Real-world performance will vary significantly depending on:
- network overhead (TCP layer is still basic)
- batching and client behavior
- workload characteristics
-
Faster state loading utilizing snapshots
Will likely pair with compation improvements, to make better use of snapshots feature, so a broker with longer history does not rerun many event sto initiate its stateUpdate: Largely implemented
-
Client libraries
Building client libraries in various languages to make it easier to interact with the broker and test its features in real applications.
-
Admin interface
A more robust and user-friendly interface for managing the broker, monitoring its state, and performing administrative tasks.
-
Event log debug interface
Perhaps tucked in admin page somewhere, able to read paginated events to help debug things.
-
Heartbeats and connection management
-Implementing a heartbeat mechanism to detect and handle client disconnections more gracefully.Update: Largely implemented
-
Higher level test cases
Building more complex test cases that simulate real-world usage patterns, including failure scenarios, to validate the broker's behavior and robustness. Especially around the TCP layer.
-
Dead letter queue and retry mechanisms
Implementing a dead letter queue for messages that cannot be delivered after a certain number of attempts, and exploring different retry strategies.
-
Compaction and cleanup
Implementing mechanisms for compacting the message log and cleaning up old messages to manage storage usage effectively. As well as shrinking in memory data structures for tracking state after prolonged inactivity.Update: Largely implemented
-
Consistent backpressure and flow control
Exploring strategies for applying backpressure to producers and consumers based on the broker's current load and capacity. (Note: Backpressure exists to some extent thanks to bounded channels in key parts of the broker)
-
Transition from primitive types to newtype wrappers
To improve type safety and code clarity, consider introducing newtype wrappers around primitive types like
u64for offsets,Stringfor topic names, etc. This can help prevent mix-ups and make the code more self-documenting.
-
Protocol improvements
Adding features like encryption, and more robust framing. Ability to set settings on the connection/queue/message level, etc.
-
Message Expiration and TTL
Support for expiring messages after a certain time, and handling of expired messages.
-
Expiration and cleanup of queues and other resources
Implementing mechanisms for expiring and cleaning up unused queues, connections, and other resources to prevent resource leaks.
-
Exactly-once delivery semantics
Exploring how to implement exactly-once delivery semantics, and the trade-offs involved in achieving this level of guarantee. The goal is to improve delivery guarantees, not necessarily achieve true exactl once semantics in all cases, as that may not be possible or desirable. This would likely involve optional delivery confirmation acknowledgements and publish confirm acks as incremental improvements.
-
Clustering and distributed coordination Exploring how multiple broker instances can work together, share state, and provide high availability.

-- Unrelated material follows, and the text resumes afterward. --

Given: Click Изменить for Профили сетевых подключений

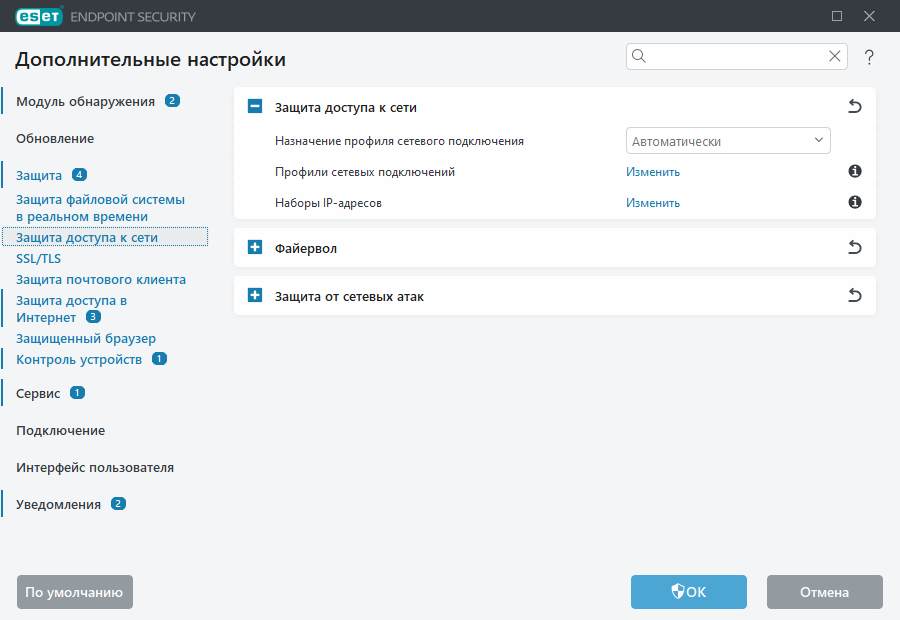Looking at the screenshot, I should tap(651, 171).
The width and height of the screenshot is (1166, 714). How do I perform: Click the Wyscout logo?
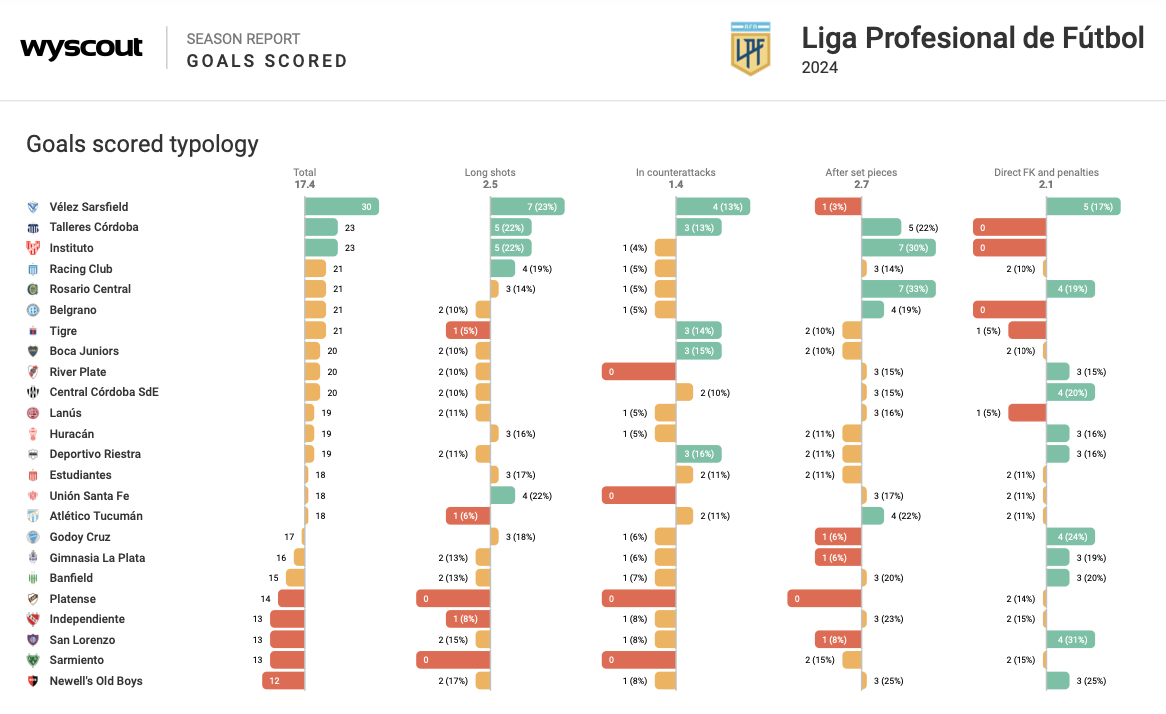pyautogui.click(x=81, y=48)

The following features may be explored under a separate advanced routing layer on top of the core broker, to keep the core focused on durability and delivery semantics:
-
Message prioritization
Allowing messages to be prioritized in the queue, and exploring different strategies for handling priorities.
-
Delayed messages and scheduling
Support for scheduling messages to be delivered at a later time, and handling of delayed messages.
-
Routing and topic-based messaging
Implementing more complex routing logic, such as topic-based messaging or content-based routing.
-
Exchanges and bindings
Implementing concepts like exchanges and bindings to provide more flexible routing options.